## PROBLEM DETAILS
For the records below, print every one exactly, with nothing dropped.

## PROVIDED DATA
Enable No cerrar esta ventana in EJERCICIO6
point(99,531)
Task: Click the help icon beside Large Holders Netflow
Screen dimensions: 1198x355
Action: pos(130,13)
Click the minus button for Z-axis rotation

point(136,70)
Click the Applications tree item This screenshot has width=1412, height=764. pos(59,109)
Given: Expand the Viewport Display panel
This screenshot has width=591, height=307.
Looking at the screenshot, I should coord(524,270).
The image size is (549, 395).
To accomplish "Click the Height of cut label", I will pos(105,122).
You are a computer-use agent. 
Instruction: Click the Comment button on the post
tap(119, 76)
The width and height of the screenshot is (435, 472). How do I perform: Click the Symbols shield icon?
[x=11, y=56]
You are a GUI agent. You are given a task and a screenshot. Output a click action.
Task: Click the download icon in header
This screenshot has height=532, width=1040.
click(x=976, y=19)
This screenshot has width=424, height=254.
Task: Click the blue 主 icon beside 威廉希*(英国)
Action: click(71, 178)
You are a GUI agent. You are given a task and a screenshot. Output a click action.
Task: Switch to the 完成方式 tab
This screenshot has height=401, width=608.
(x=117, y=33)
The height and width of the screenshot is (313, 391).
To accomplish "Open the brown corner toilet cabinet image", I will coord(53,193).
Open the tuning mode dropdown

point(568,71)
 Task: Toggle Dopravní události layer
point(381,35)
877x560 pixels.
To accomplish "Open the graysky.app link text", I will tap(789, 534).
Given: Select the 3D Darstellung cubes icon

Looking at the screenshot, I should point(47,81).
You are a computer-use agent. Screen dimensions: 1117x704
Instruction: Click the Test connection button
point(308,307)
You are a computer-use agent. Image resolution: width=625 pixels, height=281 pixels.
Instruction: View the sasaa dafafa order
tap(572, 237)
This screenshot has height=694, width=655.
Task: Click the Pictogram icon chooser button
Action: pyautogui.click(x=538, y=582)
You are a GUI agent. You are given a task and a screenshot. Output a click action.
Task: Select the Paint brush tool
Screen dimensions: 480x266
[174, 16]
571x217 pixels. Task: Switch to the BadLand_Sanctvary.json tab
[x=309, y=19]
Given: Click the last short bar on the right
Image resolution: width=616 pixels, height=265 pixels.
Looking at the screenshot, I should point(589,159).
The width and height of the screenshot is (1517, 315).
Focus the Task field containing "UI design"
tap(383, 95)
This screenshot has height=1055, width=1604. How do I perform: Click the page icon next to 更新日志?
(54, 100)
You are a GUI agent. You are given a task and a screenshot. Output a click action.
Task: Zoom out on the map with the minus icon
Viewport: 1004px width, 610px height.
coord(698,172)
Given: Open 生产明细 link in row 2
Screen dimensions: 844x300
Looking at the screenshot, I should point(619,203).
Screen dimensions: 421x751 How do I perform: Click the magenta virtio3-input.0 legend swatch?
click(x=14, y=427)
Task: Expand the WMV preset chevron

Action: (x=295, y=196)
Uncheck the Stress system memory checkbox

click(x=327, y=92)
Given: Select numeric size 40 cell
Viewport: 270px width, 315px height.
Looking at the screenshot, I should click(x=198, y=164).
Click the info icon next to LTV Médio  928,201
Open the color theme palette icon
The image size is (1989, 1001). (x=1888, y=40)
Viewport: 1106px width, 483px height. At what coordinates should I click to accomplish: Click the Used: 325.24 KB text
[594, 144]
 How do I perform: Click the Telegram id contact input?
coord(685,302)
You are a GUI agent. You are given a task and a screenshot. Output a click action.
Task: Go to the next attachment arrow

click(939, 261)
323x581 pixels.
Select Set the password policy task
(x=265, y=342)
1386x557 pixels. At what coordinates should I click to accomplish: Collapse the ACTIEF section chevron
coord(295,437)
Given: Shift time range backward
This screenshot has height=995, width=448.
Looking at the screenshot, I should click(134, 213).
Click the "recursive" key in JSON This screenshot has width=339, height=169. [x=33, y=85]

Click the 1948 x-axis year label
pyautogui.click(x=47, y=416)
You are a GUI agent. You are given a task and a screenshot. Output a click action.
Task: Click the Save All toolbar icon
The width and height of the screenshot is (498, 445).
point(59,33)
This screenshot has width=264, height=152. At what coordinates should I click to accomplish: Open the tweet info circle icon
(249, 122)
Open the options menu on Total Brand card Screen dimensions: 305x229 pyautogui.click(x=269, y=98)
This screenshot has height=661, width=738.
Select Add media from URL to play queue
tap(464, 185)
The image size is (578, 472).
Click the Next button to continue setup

## WRITTEN REPLY
Enable No cerrar esta ventana in EJERCICIO6
point(99,531)
Task: Click the help icon beside Large Holders Netflow
Screen dimensions: 1198x355
Action: pos(130,13)
Click the minus button for Z-axis rotation

point(136,70)
Click the Applications tree item This screenshot has width=1412, height=764. pos(59,109)
Given: Expand the Viewport Display panel
This screenshot has width=591, height=307.
Looking at the screenshot, I should coord(524,270).
The image size is (549, 395).
To accomplish "Click the Height of cut label", I will pos(105,122).
You are a computer-use agent. 
Instruction: Click the Comment button on the post
tap(119, 76)
The width and height of the screenshot is (435, 472). How do I perform: Click the Symbols shield icon?
[x=11, y=56]
You are a GUI agent. You are given a task and a screenshot. Output a click action.
Task: Click the download icon in header
This screenshot has height=532, width=1040.
click(x=976, y=19)
This screenshot has width=424, height=254.
Task: Click the blue 主 icon beside 威廉希*(英国)
Action: click(71, 178)
You are a GUI agent. You are given a task and a screenshot. Output a click action.
Task: Switch to the 完成方式 tab
This screenshot has height=401, width=608.
(x=117, y=33)
The height and width of the screenshot is (313, 391).
To accomplish "Open the brown corner toilet cabinet image", I will coord(53,193).
Open the tuning mode dropdown

point(568,71)
 Task: Toggle Dopravní události layer
point(381,35)
877x560 pixels.
To accomplish "Open the graysky.app link text", I will tap(789, 534).
Given: Select the 3D Darstellung cubes icon

Looking at the screenshot, I should point(47,81).
You are a computer-use agent. Screen dimensions: 1117x704
Instruction: Click the Test connection button
point(308,307)
You are a computer-use agent. Image resolution: width=625 pixels, height=281 pixels.
Instruction: View the sasaa dafafa order
tap(572, 237)
This screenshot has height=694, width=655.
Task: Click the Pictogram icon chooser button
Action: pyautogui.click(x=538, y=582)
You are a GUI agent. You are given a task and a screenshot. Output a click action.
Task: Select the Paint brush tool
Screen dimensions: 480x266
[174, 16]
571x217 pixels. Task: Switch to the BadLand_Sanctvary.json tab
[x=309, y=19]
Given: Click the last short bar on the right
Image resolution: width=616 pixels, height=265 pixels.
Looking at the screenshot, I should point(589,159).
The width and height of the screenshot is (1517, 315).
Focus the Task field containing "UI design"
tap(383, 95)
This screenshot has height=1055, width=1604. How do I perform: Click the page icon next to 更新日志?
(54, 100)
You are a GUI agent. You are given a task and a screenshot. Output a click action.
Task: Zoom out on the map with the minus icon
Viewport: 1004px width, 610px height.
coord(698,172)
Given: Open 生产明细 link in row 2
Screen dimensions: 844x300
Looking at the screenshot, I should point(619,203).
Screen dimensions: 421x751 How do I perform: Click the magenta virtio3-input.0 legend swatch?
click(x=14, y=427)
Task: Expand the WMV preset chevron

Action: (x=295, y=196)
Uncheck the Stress system memory checkbox

click(x=327, y=92)
Given: Select numeric size 40 cell
Viewport: 270px width, 315px height.
Looking at the screenshot, I should click(x=198, y=164).
Click the info icon next to LTV Médio  928,201
Open the color theme palette icon
The image size is (1989, 1001). (x=1888, y=40)
Viewport: 1106px width, 483px height. At what coordinates should I click to accomplish: Click the Used: 325.24 KB text
[594, 144]
 How do I perform: Click the Telegram id contact input?
coord(685,302)
You are a GUI agent. You are given a task and a screenshot. Output a click action.
Task: Go to the next attachment arrow

click(939, 261)
323x581 pixels.
Select Set the password policy task
(x=265, y=342)
1386x557 pixels. At what coordinates should I click to accomplish: Collapse the ACTIEF section chevron
coord(295,437)
Given: Shift time range backward
This screenshot has height=995, width=448.
Looking at the screenshot, I should click(134, 213).
Click the "recursive" key in JSON This screenshot has width=339, height=169. [x=33, y=85]

Click the 1948 x-axis year label
pyautogui.click(x=47, y=416)
You are a GUI agent. You are given a task and a screenshot. Output a click action.
Task: Click the Save All toolbar icon
The width and height of the screenshot is (498, 445).
point(59,33)
This screenshot has width=264, height=152. At what coordinates should I click to accomplish: Open the tweet info circle icon
(249, 122)
Open the options menu on Total Brand card Screen dimensions: 305x229 pyautogui.click(x=269, y=98)
This screenshot has height=661, width=738.
Select Add media from URL to play queue
tap(464, 185)
The image size is (578, 472).
Click the Next button to continue setup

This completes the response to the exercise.